Monterey Bay National Marine Sanctuary Seeks Advice on Harmful Algal Bloom Threat
Five NOAA National Marine Sanctuaries on the west coast are vulnerable to harmful algal blooms, including blooms of Pseudo-nitzschia, which at times produce domoic acid—a potent neurotoxin that can accumulate in many animals. Consumption of toxic prey leads to illness and death in a variety of birds and marine mammals and necessitates shellfish harvesting closures to protect human health.
The Monterey Bay National Marine Sanctuary has a growing concern about harmful algal blooms and their impact on the sanctuary’s water quality. Recently, the sanctuary reached out to scientists who are comparing coastal harmful algal bloom “hot spots” in central and southern California, a study funded by NCCOS’s Ecology and Oceanography of Harmful Algal Blooms (ECOHAB) Program.
The sanctuary is interested in whether land-derived nutrients are influencing the recent rise in blooms and domoic acid toxicity and what the sanctuary can do to help reduce nutrient pollution. Sanctuary staff are especially alarmed by the health risks these blooms pose for sea otters, sea lions, and whales.
Following consultation with a project scientist, the Monterey Bay National Marine Sanctuary is now looking forward to the development of harmful algal bloom forecasts, partially funded by the NCCOS ECOHAB project.
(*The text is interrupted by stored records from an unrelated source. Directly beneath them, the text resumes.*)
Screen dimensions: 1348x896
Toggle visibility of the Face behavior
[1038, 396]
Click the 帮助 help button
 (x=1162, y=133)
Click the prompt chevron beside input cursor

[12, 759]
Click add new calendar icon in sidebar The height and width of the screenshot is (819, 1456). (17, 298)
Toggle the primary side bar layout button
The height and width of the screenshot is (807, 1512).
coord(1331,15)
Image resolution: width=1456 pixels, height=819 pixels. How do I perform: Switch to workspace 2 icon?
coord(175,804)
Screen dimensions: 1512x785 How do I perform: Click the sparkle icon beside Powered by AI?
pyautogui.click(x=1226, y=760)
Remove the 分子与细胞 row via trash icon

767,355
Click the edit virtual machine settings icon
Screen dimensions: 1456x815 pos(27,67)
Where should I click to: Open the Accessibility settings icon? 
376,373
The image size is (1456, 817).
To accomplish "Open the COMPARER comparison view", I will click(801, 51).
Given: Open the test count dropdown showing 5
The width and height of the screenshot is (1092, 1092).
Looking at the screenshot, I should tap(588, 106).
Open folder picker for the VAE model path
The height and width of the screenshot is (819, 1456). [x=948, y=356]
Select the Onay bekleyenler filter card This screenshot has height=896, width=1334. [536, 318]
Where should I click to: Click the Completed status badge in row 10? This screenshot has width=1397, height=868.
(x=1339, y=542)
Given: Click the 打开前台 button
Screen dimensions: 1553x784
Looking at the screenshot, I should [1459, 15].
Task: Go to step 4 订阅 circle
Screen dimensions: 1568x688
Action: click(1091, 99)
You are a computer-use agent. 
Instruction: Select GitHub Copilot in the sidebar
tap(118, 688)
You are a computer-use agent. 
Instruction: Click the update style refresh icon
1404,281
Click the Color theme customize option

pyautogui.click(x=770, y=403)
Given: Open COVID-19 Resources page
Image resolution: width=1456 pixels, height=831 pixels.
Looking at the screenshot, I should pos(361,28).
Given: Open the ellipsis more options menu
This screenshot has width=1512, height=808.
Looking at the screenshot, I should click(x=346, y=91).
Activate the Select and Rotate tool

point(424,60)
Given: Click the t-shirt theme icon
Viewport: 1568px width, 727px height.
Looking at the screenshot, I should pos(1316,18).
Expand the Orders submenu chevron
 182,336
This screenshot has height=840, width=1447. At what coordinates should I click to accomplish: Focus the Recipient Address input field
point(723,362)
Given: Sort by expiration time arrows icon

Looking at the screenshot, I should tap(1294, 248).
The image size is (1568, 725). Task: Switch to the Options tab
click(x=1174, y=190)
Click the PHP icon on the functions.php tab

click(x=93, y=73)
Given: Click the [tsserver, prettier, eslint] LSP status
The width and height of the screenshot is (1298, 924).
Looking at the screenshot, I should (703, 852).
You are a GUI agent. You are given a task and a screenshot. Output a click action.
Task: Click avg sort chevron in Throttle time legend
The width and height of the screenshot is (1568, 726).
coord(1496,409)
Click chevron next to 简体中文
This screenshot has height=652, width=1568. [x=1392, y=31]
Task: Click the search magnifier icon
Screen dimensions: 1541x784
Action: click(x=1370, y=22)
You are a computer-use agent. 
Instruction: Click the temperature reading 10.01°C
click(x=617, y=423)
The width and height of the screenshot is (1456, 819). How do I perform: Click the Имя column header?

The sanctuary is also eager to engage their stakeholders in discussions about fertilizer use on nearby golf courses (e.g., Pebble Beach) and the generally large inputs from agricultural zones in order to curb or alter this usage.
The ECOHAB “hot spots” project is determining the role of natural and anthropogenic nutrient sources (particularly anthropogenic nitrogen compounds such as urea and ammonium) on harmful algal blooms and their toxicity, which are often influenced by runoff pulses.
The Monterey Bay National Marine Sanctuary has connections to many citizen groups who help foster interest in the project’s outcomes and improve crowdsourcing of citizen science observations of marine mammal strandings.